Directions: Copy out the whole listing below, swapping each "At what coordinates should I click to accomplish" for "Which point should I click to complete" and leaving every other character unchanged.

Data excerpts:
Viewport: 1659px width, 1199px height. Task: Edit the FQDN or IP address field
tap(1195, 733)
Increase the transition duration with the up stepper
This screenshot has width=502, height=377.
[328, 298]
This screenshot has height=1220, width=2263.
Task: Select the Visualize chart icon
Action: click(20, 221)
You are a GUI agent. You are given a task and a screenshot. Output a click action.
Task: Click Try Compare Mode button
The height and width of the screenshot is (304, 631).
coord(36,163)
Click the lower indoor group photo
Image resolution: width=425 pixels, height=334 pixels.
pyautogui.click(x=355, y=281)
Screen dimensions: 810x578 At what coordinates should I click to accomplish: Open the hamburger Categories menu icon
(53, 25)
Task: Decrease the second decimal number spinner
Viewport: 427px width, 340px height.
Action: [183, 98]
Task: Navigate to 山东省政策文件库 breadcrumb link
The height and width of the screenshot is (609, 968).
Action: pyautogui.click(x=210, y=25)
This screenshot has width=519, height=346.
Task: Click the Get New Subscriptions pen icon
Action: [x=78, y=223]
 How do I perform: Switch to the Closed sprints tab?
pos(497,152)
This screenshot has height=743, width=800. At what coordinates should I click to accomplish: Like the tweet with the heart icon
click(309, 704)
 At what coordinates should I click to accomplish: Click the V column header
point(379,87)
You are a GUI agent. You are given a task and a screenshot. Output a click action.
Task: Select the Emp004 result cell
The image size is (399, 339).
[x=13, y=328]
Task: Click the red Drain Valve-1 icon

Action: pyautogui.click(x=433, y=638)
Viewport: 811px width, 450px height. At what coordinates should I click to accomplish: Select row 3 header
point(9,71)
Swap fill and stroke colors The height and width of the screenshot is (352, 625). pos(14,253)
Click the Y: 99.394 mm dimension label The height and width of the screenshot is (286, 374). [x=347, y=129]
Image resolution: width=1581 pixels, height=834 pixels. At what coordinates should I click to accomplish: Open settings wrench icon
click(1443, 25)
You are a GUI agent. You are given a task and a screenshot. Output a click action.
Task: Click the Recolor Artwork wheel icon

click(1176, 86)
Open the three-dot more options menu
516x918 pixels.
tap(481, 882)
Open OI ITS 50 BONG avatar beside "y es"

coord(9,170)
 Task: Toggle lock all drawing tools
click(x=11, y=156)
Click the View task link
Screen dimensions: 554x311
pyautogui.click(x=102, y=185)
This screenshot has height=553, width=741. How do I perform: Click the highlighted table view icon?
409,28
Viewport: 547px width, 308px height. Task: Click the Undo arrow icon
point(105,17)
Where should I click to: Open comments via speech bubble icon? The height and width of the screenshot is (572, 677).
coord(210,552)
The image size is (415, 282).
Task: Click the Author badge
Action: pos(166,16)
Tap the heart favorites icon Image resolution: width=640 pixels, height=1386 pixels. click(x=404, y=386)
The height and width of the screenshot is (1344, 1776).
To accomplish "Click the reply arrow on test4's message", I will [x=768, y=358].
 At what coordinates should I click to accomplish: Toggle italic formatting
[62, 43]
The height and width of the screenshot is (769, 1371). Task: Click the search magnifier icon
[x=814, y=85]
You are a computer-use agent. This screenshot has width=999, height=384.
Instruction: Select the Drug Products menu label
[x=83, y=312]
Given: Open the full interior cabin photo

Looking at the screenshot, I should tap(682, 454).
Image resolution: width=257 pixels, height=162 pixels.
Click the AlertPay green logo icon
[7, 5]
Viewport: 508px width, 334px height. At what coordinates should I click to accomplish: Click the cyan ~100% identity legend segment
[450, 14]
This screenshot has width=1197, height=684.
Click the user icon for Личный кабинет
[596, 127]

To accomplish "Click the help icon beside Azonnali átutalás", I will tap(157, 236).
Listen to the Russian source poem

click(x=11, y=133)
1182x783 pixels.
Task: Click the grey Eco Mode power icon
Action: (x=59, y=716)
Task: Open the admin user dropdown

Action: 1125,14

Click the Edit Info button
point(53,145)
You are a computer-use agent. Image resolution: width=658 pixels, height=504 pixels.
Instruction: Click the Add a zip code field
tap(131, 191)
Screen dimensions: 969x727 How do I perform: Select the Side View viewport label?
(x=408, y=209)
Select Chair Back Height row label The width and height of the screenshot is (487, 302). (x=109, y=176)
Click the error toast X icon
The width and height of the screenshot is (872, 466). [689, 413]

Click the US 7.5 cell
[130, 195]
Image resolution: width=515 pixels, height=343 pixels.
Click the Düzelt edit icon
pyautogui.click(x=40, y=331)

Answer to this problem:
Viewport: 1659px width, 1199px height. Task: Edit the FQDN or IP address field
tap(1195, 733)
Increase the transition duration with the up stepper
This screenshot has width=502, height=377.
[328, 298]
This screenshot has height=1220, width=2263.
Task: Select the Visualize chart icon
Action: click(20, 221)
You are a GUI agent. You are given a task and a screenshot. Output a click action.
Task: Click Try Compare Mode button
The height and width of the screenshot is (304, 631).
coord(36,163)
Click the lower indoor group photo
Image resolution: width=425 pixels, height=334 pixels.
pyautogui.click(x=355, y=281)
Screen dimensions: 810x578 Which point should I click to complete: Open the hamburger Categories menu icon
(53, 25)
Task: Decrease the second decimal number spinner
Viewport: 427px width, 340px height.
Action: [183, 98]
Task: Navigate to 山东省政策文件库 breadcrumb link
The height and width of the screenshot is (609, 968).
Action: pyautogui.click(x=210, y=25)
This screenshot has width=519, height=346.
Task: Click the Get New Subscriptions pen icon
Action: [x=78, y=223]
 How do I perform: Switch to the Closed sprints tab?
pos(497,152)
This screenshot has height=743, width=800. Which point should I click to complete: Like the tweet with the heart icon
click(309, 704)
 Which point should I click to complete: Click the V column header
point(379,87)
You are a GUI agent. You are given a task and a screenshot. Output a click action.
Task: Select the Emp004 result cell
The image size is (399, 339).
[x=13, y=328]
Task: Click the red Drain Valve-1 icon

Action: pyautogui.click(x=433, y=638)
Viewport: 811px width, 450px height. Which point should I click to complete: Select row 3 header
point(9,71)
Swap fill and stroke colors The height and width of the screenshot is (352, 625). pos(14,253)
Click the Y: 99.394 mm dimension label The height and width of the screenshot is (286, 374). [x=347, y=129]
Image resolution: width=1581 pixels, height=834 pixels. Which point should I click to complete: Open settings wrench icon
click(1443, 25)
You are a GUI agent. You are given a task and a screenshot. Output a click action.
Task: Click the Recolor Artwork wheel icon

click(1176, 86)
Open the three-dot more options menu
516x918 pixels.
tap(481, 882)
Open OI ITS 50 BONG avatar beside "y es"

coord(9,170)
 Task: Toggle lock all drawing tools
click(x=11, y=156)
Click the View task link
Screen dimensions: 554x311
pyautogui.click(x=102, y=185)
This screenshot has height=553, width=741. How do I perform: Click the highlighted table view icon?
409,28
Viewport: 547px width, 308px height. Task: Click the Undo arrow icon
point(105,17)
Where should I click to: Open comments via speech bubble icon? The height and width of the screenshot is (572, 677).
coord(210,552)
The image size is (415, 282).
Task: Click the Author badge
Action: pos(166,16)
Tap the heart favorites icon Image resolution: width=640 pixels, height=1386 pixels. click(x=404, y=386)
The height and width of the screenshot is (1344, 1776).
To accomplish "Click the reply arrow on test4's message", I will [x=768, y=358].
 Which point should I click to complete: Toggle italic formatting
[62, 43]
The height and width of the screenshot is (769, 1371). Task: Click the search magnifier icon
[x=814, y=85]
You are a computer-use agent. This screenshot has width=999, height=384.
Instruction: Select the Drug Products menu label
[x=83, y=312]
Given: Open the full interior cabin photo

Looking at the screenshot, I should tap(682, 454).
Image resolution: width=257 pixels, height=162 pixels.
Click the AlertPay green logo icon
[7, 5]
Viewport: 508px width, 334px height. Which point should I click to complete: Click the cyan ~100% identity legend segment
[450, 14]
This screenshot has width=1197, height=684.
Click the user icon for Личный кабинет
[596, 127]

To accomplish "Click the help icon beside Azonnali átutalás", I will tap(157, 236).
Listen to the Russian source poem

click(x=11, y=133)
1182x783 pixels.
Task: Click the grey Eco Mode power icon
Action: (x=59, y=716)
Task: Open the admin user dropdown

Action: 1125,14

Click the Edit Info button
point(53,145)
You are a computer-use agent. Image resolution: width=658 pixels, height=504 pixels.
Instruction: Click the Add a zip code field
tap(131, 191)
Screen dimensions: 969x727 How do I perform: Select the Side View viewport label?
(x=408, y=209)
Select Chair Back Height row label The width and height of the screenshot is (487, 302). (x=109, y=176)
Click the error toast X icon
The width and height of the screenshot is (872, 466). [689, 413]

Click the US 7.5 cell
[130, 195]
Image resolution: width=515 pixels, height=343 pixels.
Click the Düzelt edit icon
pyautogui.click(x=40, y=331)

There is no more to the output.